Cloud providers are experiencing a sharp rise in demand for Nvidia’s H200 chips as Chinese AI firm DeepSeek intensifies the race for leading AI models.
Though the stock market reacted negatively, sending Nvidia’s stock down 16% on Monday, DeepSeek has steadily gained traction among AI researchers. Since releasing its first model, V2, in May 2024, the company has drawn increasing attention.
The breakthrough came with V3’s release in December, which sparked excitement among AI developers. The launch of DeepSeek R1 in early January further fueled demand for Nvidia’s H200 GPUs, according to Lambda VP Robert Brooks. Enterprises are now pre-purchasing large blocks of H200 capacity ahead of public availability.
DeepSeek’s Open-Source Model Reshapes AI Computing
DeepSeek’s open-source approach allows users to access models with minimal cost. However, running these models at scale requires powerful hardware or cloud computing services.
On Friday, Semianalysis analysts reported that DeepSeek’s AI models were having a tangible impact on H100 and H200 pricing. Meanwhile, Nvidia’s CFO Colette Kress confirmed that total H200 GPU sales had already reached double-digit billions by November 2023.
Unlike AI models from OpenAI, Microsoft, and Meta, DeepSeek trained its models using less powerful hardware, making them more efficient. Investors are now questioning whether major AI firms need their massive infrastructure investments. Despite this, AI inference tasks remain compute-heavy, requiring high-performance chips.
Nvidia H200 Chips Become Essential for DeepSeek V3
DeepSeek’s models vary in size, with the most powerful version reaching 678 billion parameters. This figure sits between OpenAI’s ChatGPT-4 (1.76 trillion) and Meta’s Llama 3 (405 billion).
To run DeepSeek V3 efficiently, H200 chips are the only widely available Nvidia hardware capable of handling the model on a single node. Running it on lower-power GPUs is possible but requires expertise, slows down performance, and leaves room for error, said AI expert Srivastava.

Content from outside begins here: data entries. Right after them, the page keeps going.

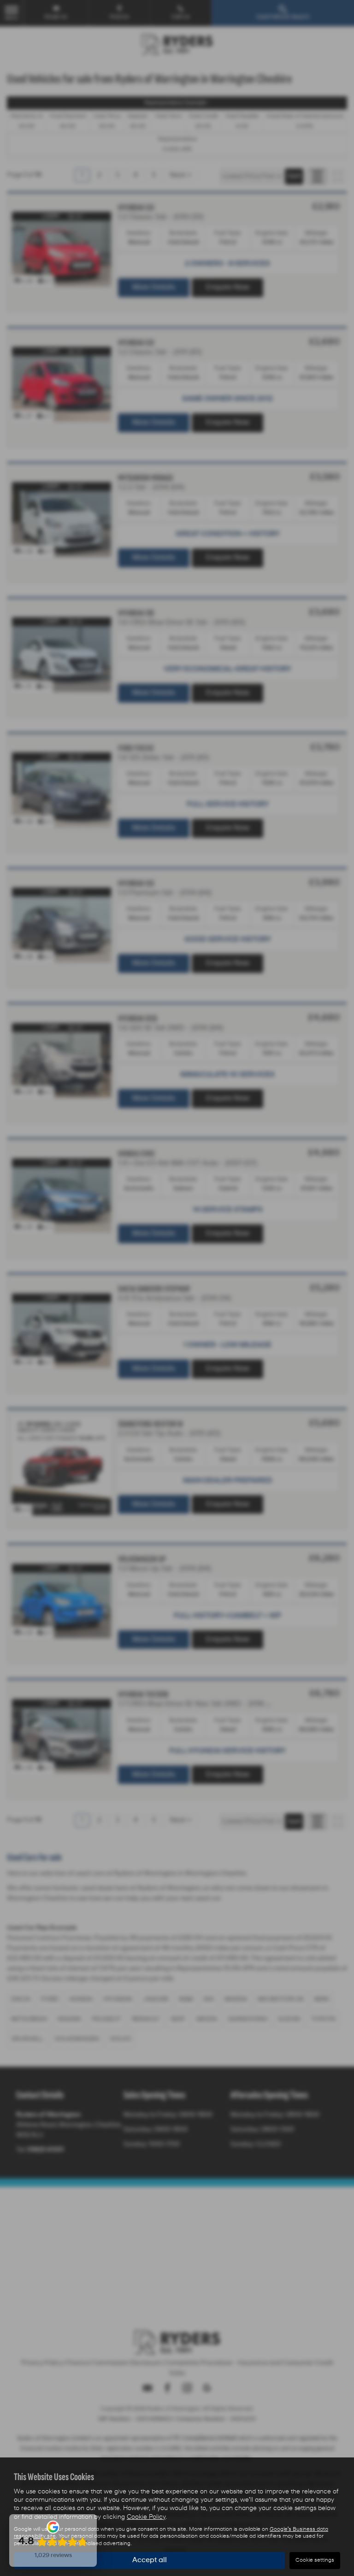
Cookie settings (314, 2560)
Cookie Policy (146, 2517)
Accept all (149, 2560)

Nvidia’s upcoming Blackwell chips will also support DeepSeek V3, but they have only just started shipping. With soaring demand, securing enough H200 GPUs for optimal performance is proving challenging.
Baseten, which optimizes AI model performance, relies on data centers for GPU access and works to enhance inference speed. Its customers value real-time AI interactions, and DeepSeek’s open-source models offer unprecedented capacity at a fraction of the cost.